> _YOUR OBJECTIVE_
For this exercise, copy all the data exactly and include none of the pictures.

> _EXERCISE INPUT_
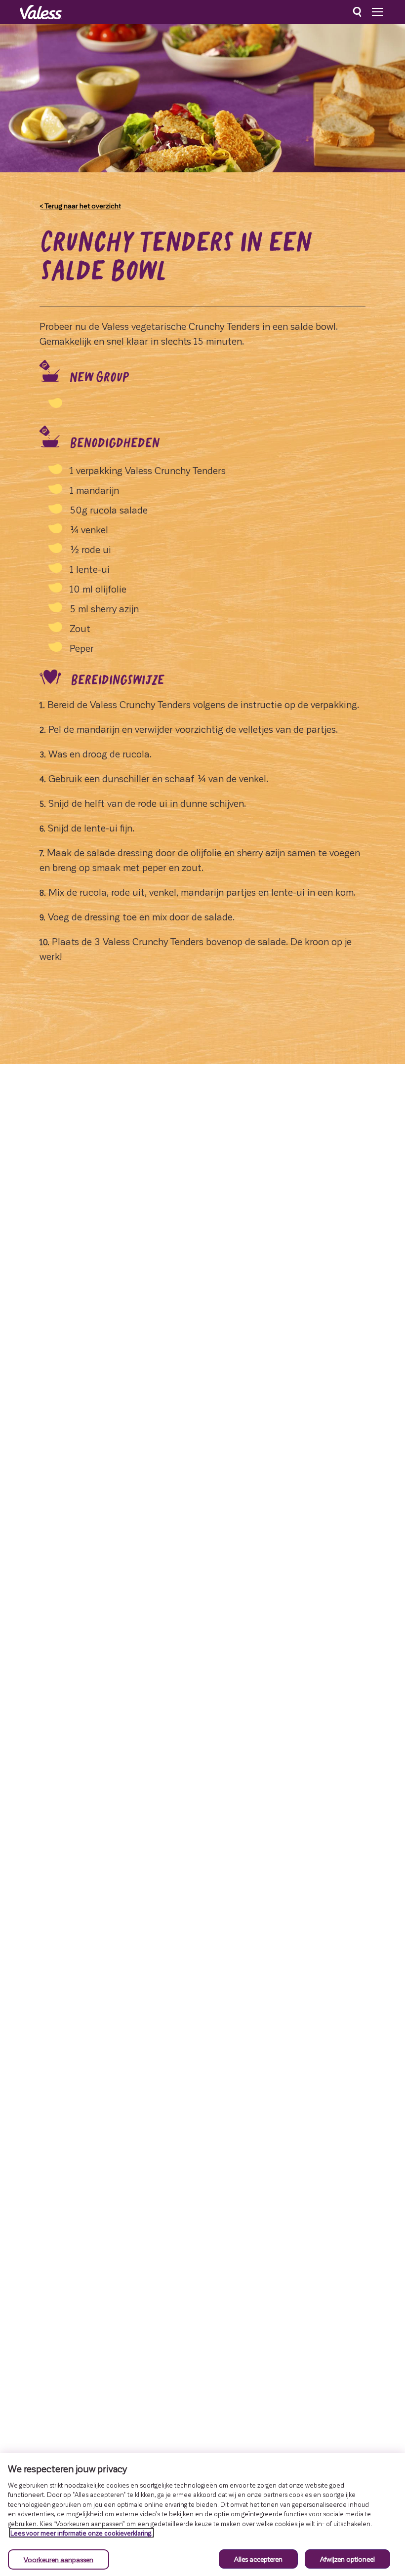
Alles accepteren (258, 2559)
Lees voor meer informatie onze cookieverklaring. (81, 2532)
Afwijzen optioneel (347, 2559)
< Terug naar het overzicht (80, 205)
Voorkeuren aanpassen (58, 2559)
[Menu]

> _RESULT BELOW_
Alles accepteren (258, 2559)
Lees voor meer informatie onze cookieverklaring. (81, 2532)
Afwijzen optioneel (347, 2559)
< Terug naar het overzicht (80, 205)
Voorkeuren aanpassen (58, 2559)
[Menu]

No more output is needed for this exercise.